Читаем Неопубликованное предисловие к "Запискам уцелевшего" полностью

Я требовал, чтобы моя мать была последней из тех, кто меня видел перед сном. Исключение я вынужден был допустить только по отношению к брату Владимиру, с которым в Москве с 1914 г. мы стали жить в одной комнате. Мать подходила ко мне, когда я уже сидел на постели в одной ночной рубашонке и повторял вечерние молитвы, сперва «Отче наш» и «Богородицу», потом: «Господи, помилуй — Папа, Мама, дедушек, бабушек, дядей, тетей, братца, сестриц и всех православных христиан. Аминь». После молитвы я залезал под одеяло, мать целовала и крестила меня, тушила свет и уходила. И тут, не дай Боже, если кто заглянет в комнату, пока я еще не уснул. Я принимался орать, требовал, чтобы мать пришла вторично, снова поцеловала и перекрестила меня. Однажды, уложив меня спать, она отправилась к своим на Староконюшенный, а тетя Саша зачем-то зашла в мою комнату. Я принялся вопить и вопил целый час, мою мать вызвали по телефону, она приехала, вторично исполнила весь вечерний ритуал и вновь уехала на Староконюшенный. И не выбранила, и даже не упрекнула меня. Естественно, что тетя Саша ко мне относилась плохо.

А институтски восторженная любовь тети Саши к своей крестнице Маше очень раздражала мою сестру Соню и меня. За одни и те же проступки тетя Саша меня бранила, а Машу прощала. Соня и я считали, что Маша больше любит тетю Сашу, чем нашу Мама, и всячески стремились раздразнить свою младшую сестру.
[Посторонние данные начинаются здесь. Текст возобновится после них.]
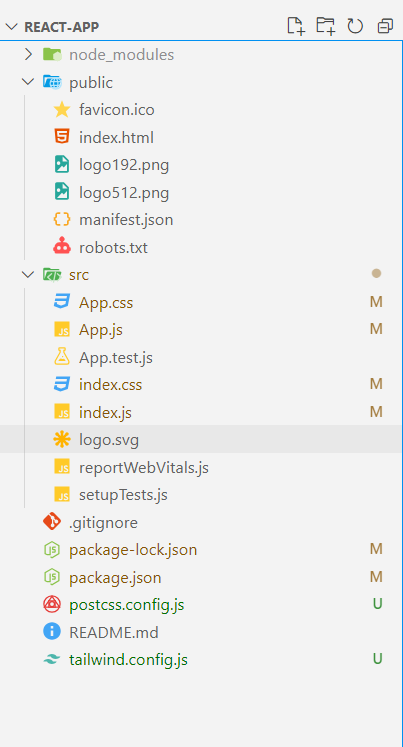Click the star icon beside favicon.ico
The height and width of the screenshot is (747, 403).
click(x=62, y=110)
Характер у Маши был лучше, нежели у меня, она слушалась старших, но была вспыльчива, а временами впадала в совершенное неистовство, вопила, топала ногами, норовила укусить и оцарапать. Однажды она жутко закапризничала, и мать заперла ее в шкаф. Она там так стучала ногами, что выбила переднюю стенку. Я ей помог выбраться из темницы, и мы принялись мирно играть... Впрочем, все эти эпизоды относятся к более позднему времени.
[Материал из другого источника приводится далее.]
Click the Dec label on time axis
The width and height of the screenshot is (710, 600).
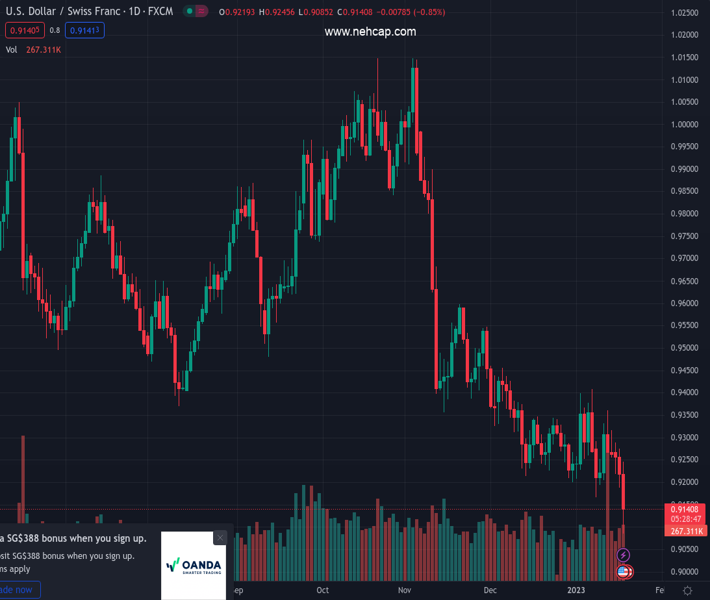(x=489, y=591)
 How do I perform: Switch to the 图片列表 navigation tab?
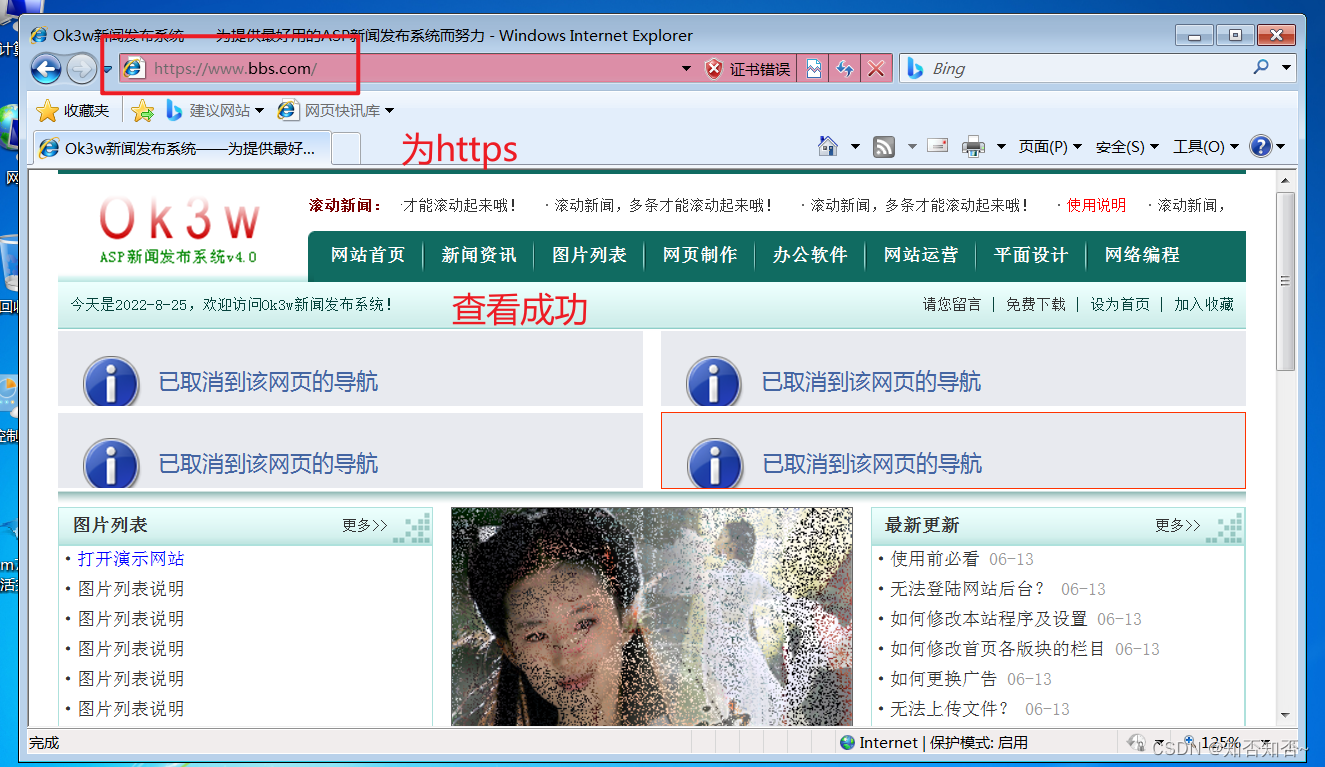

На Большом Левшинском мы прожили две зимы, а на следующую — 1913-1914 гг. — отделились от отцовских родителей. Они переехали на Садовую Кудринскую, в тот особняк, где теперь помещается суд, а мои родители сняли двухэтажный дом во дворе на Большой Молчановке, №34, который и сейчас цел. В том же дворе помещался детский сад. Тогда эти учреждения были редкостью. Я очень боялся, когда дети — мои сверстники — высыпали с криками во двор. Они начинали играть в снежки, подскакивали к нам, а я, держа сестру Машу за руку, замирал от страха и стоял как истукан. К горлу подступал комок, хотелось плакать, но думается, даже если бы дети поколотили меня, я из самолюбия не заревел бы. А плакал я много, но хорошо усвоил, когда нужно плакать, а когда нет. Плакать надо было кому-нибудь — матери, тете Саше, Нясеньке. Однажды, оставшись в комнате в одиночестве, я упал со стула и больно ушибся. Оглянулся, никого не было, и я сдержал слезы. Для кого же буду плакать, ведь никто меня не пожалеет!
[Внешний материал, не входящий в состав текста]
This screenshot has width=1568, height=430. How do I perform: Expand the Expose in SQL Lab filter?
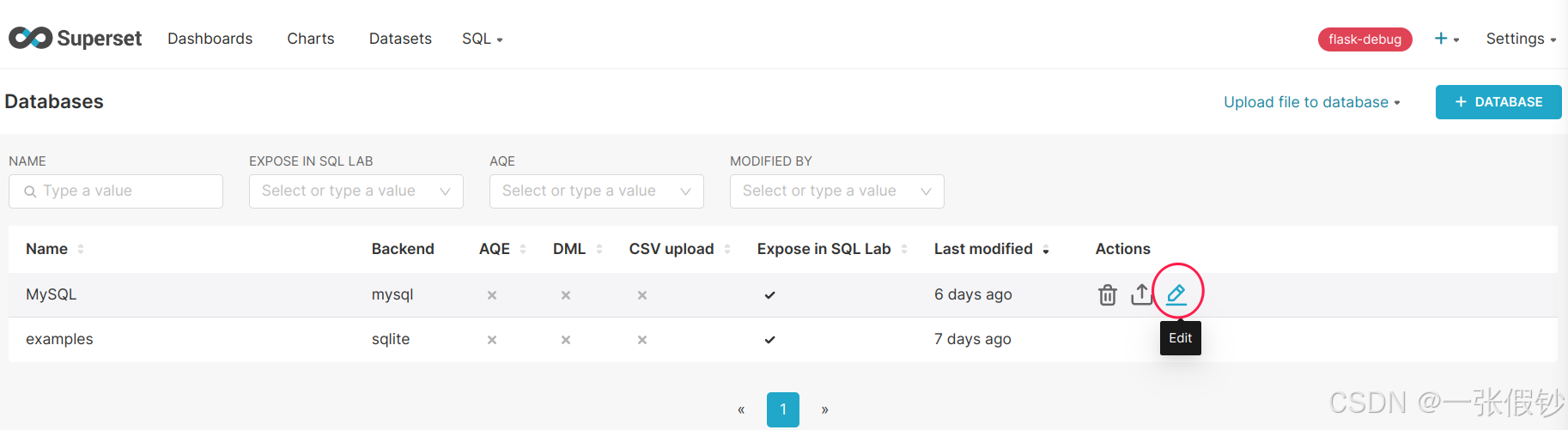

А перед детьми детского сада я должен был показать себя мужественным. Ведь я — князь. Эту истину я усвоил лет с четырех. Я знал, что происхожу от Гедимина, что мои предки были храбры. Кто мне внушил такие чванливые мысли — не помню, но только не моя мать, а скорее всего тетя Саша или бабушка. Отец был слишком занят и мало занимался нами — своими детьми. А моя мать, наоборот, внушала мне идею равенства людей, но хотя она имела огромное, даже решающее влияние на мое мировоззрение, в данном вопросе я больше прислушивался к мнению тех, кто мне внушал идею моего превосходства. Мне больше нравилось быть князем, чем быть равным тем же ребятишкам из детского сада. Всюду — на стенах комнат, в книгах, я видел портреты царя и царицы, прелестных царевен, хорошенького мальчика-наследника. Я слышал, с каким уважением и даже преклонением у нас в доме относились к ним. А сам царь называл себя — «Мы — Николай Второй». Мать посеяла в моем сердце сомнения. Она показала мне, пятилетнему, репродукцию с картины Моравова «Декабристы в ссылке» и стала объяснять, что декабристы были очень хорошими и благородными людьми, хотя и пошли против царя. А царь был недобрым и делал много плохого для народа, для России, вот и декабристов сослал и в цепи велел их заковать. Когда же мне было семь лет, со слов матери я узнал о народовольцах, что они являлись героями и умирали за русский народ. И еще я узнал, что царя окружают плохие советники, а самый гадкий из них — Гришка Распутин.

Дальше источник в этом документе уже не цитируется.